O Tribunal deverá ainda explorar novas facetas e aprofundar as previstas no Estatuto, tirando partido do seu caráter independente e permanente, o qual lhe permitiu distanciar-se da conotação de uma justiça dos vencedores atribuída aos tribunais penais internacionais ad hoc.

As distintas e intricadas situações de passividade, inação ou impunidade por parte dos Estados e que exigem a proteção da pessoa humana decorrentes de novos desafios implicam um maior envolvimento do TPI. Assim, propõe-se um repensar da jurisdição, alargando o seu alcance ao crime de terrorismo, sujeitando, assim, os responsáveis por atos terroristas à justiça internacional. Esta inclusão justifica-se pela crescente disseminação do terrorismo a nível global e pelas suas diferentes formas e manifestações poderem impossibilitar o seu enquadramento nas disposições e elementos constitutivos referentes aos crimes prescritos no Estatuto. Simultaneamente, propõe-se uma articulação da missão do TPI com a “responsabilidade de proteger” por parte da comunidade internacional e que se deverá expressar nas diferentes dimensões desta responsabilidade: a prevenção, a reação e a reconstrução de uma paz duradoura.
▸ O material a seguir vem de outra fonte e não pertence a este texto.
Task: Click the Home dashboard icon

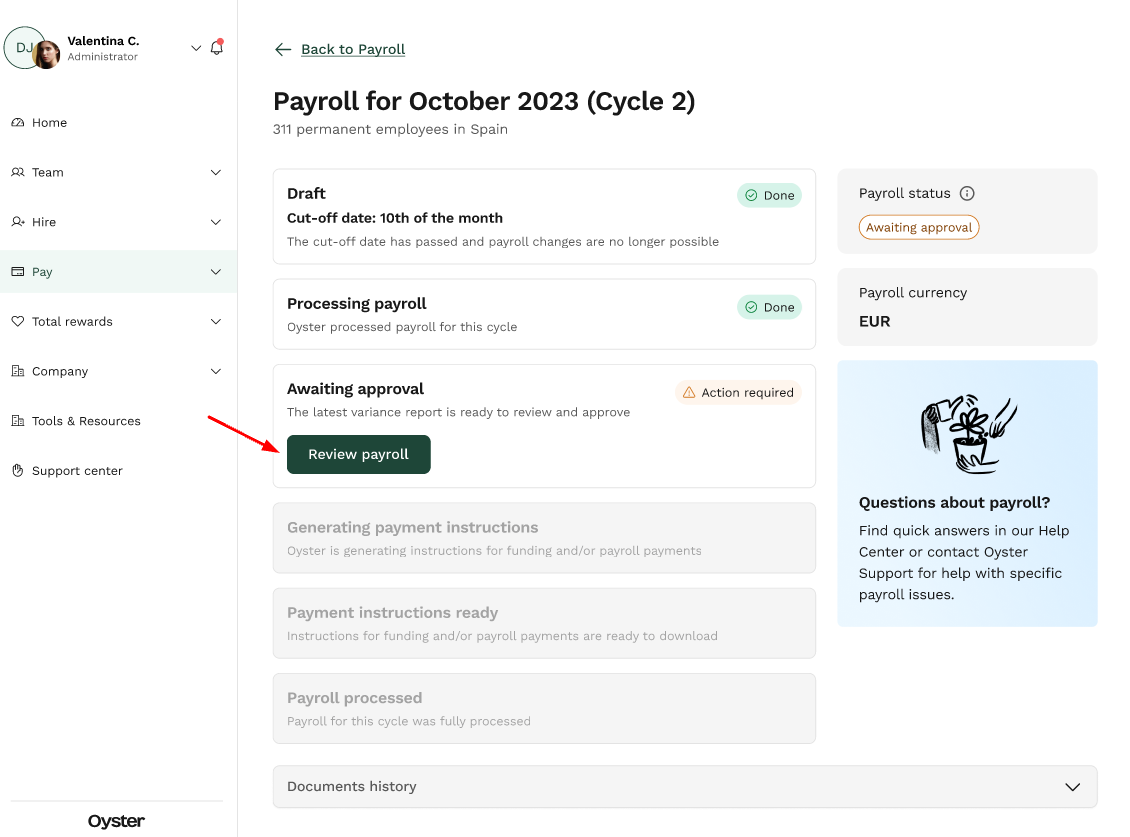Action: [x=18, y=123]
Não obstante a jurisprudência ser ainda escassa, designadamente no que se refere a condenações, não se pode ignorar que o limiar da primeira década do século XXI marca um ponto de viragem na atividade do TPI. A paulatina confluência em torno do Tribunal pelos Estados Partes, Estados que não são parte e pelo Conselho de Segurança evidencia o crescente reconhecimento por parte da comunidade internacional da sua relevância bem como a aplicação do sistema previsto no Estatuto.

Estas razões aliadas às potencialidades do TPI permitem prospetivar uma passagem da atual adolescência (Soares, 2014: 10) à idade adulta caraterizada por passos cada vez mais confiantes, um processo de amadurecimento que desembocará numa justiça penal consolidada e mais efetiva.